As a western Canadian I am removed from the heat of the election, as well as the heat of the contemporary art world. I am not sure you could get a lot more ‘outsider’ than me. However, outsiders do make good observers, so I can speculate generally about how this political development might impact the art coming out of the USA, and maybe the world.
A number of artists have already voiced their shock and dismay over the results of Tuesdays election. Those who support Trump seem few and far between. With this (not undeserved) animosity, I fear that the arts in America may fare poorly under a Trump presidency.
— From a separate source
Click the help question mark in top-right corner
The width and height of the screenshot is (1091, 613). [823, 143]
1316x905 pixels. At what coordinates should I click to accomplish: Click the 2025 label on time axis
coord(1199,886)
Between Trump’s proclivity for threatening law-suits on detractors, and his supporters’ demonstrated willingness to bare knuckles against critical artists, artists may choose not to tackle ‘sensitive’ topics for both personal and economic safety. Those who do may find it safer to criticize from a geographic remove.
While artists’ efforts to hold up a mirror to society are crucial to keeping the public thinking critically, it can be a dangerous road to follow. Many avant-garde European artists during World War II could attest to their work, critical or not, earning them the label of ‘degenerate’, getting them imprisoned, getting them forbidden from working, and being destroyed by the Nazi government. Even Nazi supporters such as Emile Nolde wound up on the wrong side of the party over his painting style.
This persecution of artists in Europe spawned a massive influx of avant-garde artists and intellectuals to North America, contributing significantly to the flowering of the American visual arts scene and its consequent acknowledgement as the centre of the art world for at least half a century afterward.
With the Americans’ long history of free speech, freedom of assembly and civil rights activism, I doubt that artists would ever be subject to such dramatic persecutions as under Nazism. However, lets not forget McCarthyism. I would not be surprised to hear that under the threat of litigations or harassment some artists might choose to either second guess their creative output or criticize from a distance. Should this be the case, American art may move in a more conservative, traditionalist direction, where the most interesting art is produced outside of its borders.
Should anyone think this be an argument for an expansion of the arts in Canada (as a few artists have voiced intentions of moving to Canada), I am not sure our minuscule Canadian art market could satisfy. Ironically, a return to European destinations such as Germany might be more the order for the avant-garde.
Of course, this is likely worst-case scenario speculation, and perhaps all we will see under Trump’s polarizing influence is a larger divide between the camps of art for art’s sake, and social art reinvigorated by having something to fight against.
What do you think? What influence will Trump’s presidency have over the direction of American art?